_Data for the task_.
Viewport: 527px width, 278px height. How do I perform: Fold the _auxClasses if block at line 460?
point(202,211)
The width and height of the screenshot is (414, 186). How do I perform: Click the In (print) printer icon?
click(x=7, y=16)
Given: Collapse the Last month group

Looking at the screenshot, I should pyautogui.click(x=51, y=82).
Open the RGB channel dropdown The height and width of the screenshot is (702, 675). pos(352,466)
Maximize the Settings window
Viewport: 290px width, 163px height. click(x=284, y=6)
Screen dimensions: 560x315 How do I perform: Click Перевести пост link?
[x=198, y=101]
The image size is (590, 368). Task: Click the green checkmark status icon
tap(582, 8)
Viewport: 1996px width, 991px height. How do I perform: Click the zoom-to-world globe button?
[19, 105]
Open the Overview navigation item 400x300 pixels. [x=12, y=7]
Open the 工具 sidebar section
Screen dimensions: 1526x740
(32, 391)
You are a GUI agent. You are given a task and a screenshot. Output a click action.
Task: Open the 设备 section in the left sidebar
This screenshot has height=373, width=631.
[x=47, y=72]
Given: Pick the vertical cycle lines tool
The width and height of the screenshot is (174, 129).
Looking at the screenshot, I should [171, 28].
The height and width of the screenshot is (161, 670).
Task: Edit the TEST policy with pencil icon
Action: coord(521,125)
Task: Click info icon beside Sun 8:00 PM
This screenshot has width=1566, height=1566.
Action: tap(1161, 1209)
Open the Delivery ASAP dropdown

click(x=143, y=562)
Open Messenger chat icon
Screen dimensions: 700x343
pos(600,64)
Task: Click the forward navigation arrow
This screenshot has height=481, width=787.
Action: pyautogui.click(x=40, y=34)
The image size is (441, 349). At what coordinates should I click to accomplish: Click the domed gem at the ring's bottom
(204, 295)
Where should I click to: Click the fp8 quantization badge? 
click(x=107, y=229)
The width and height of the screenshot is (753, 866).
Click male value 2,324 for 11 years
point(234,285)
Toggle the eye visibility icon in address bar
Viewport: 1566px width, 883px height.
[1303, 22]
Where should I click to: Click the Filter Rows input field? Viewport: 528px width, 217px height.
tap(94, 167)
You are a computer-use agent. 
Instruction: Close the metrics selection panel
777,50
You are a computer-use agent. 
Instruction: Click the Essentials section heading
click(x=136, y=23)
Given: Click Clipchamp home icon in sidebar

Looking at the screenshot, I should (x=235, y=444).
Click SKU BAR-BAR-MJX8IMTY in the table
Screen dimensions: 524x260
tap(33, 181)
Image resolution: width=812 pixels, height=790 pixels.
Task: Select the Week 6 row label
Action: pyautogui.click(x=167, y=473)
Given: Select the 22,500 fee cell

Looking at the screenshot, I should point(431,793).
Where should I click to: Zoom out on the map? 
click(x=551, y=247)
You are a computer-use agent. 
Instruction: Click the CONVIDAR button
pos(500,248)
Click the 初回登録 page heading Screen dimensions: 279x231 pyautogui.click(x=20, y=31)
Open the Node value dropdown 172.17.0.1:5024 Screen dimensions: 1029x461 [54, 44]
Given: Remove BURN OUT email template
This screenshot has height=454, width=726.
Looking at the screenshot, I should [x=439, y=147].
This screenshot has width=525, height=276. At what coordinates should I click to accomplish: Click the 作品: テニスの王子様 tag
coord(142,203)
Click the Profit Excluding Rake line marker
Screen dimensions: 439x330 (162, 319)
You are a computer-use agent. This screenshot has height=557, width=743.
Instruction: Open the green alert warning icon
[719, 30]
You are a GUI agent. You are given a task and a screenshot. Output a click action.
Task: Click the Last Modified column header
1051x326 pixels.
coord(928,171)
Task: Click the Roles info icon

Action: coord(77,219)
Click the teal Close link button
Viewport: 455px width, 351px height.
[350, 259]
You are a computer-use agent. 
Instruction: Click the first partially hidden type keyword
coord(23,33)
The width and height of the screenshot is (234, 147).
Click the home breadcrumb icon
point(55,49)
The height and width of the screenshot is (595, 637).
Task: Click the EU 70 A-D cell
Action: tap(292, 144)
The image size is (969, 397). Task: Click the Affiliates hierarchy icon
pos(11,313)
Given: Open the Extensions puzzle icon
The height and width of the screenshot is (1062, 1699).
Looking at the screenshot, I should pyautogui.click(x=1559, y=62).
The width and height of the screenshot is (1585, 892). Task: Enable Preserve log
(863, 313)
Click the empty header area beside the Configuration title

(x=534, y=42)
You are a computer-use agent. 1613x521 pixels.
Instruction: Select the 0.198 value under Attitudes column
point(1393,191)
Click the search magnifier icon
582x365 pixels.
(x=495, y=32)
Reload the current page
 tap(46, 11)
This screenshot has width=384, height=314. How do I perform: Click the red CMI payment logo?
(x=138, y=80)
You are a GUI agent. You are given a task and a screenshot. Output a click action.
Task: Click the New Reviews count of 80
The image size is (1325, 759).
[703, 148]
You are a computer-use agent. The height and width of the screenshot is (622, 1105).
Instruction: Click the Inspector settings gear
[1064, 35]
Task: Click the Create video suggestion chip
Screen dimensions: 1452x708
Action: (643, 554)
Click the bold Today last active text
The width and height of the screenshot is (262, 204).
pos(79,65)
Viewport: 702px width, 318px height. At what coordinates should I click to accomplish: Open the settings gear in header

_Do this_. Rescale the material from the line with "Open Messenger chat icon" to the line with "click(x=107, y=229)", both ends included, and give back only those lines with the requests unchanged. Multiply every coordinate in the answers by 1.65 and round to whole numbers, with halves rounding up.

_Full output_.
Open Messenger chat icon
Screen dimensions: 700x343
pos(990,106)
Task: Click the forward navigation arrow
This screenshot has height=481, width=787.
Action: pyautogui.click(x=66, y=56)
The image size is (441, 349). At what coordinates should I click to accomplish: Click the domed gem at the ring's bottom
(337, 487)
Where should I click to: Click the fp8 quantization badge? 
click(x=177, y=378)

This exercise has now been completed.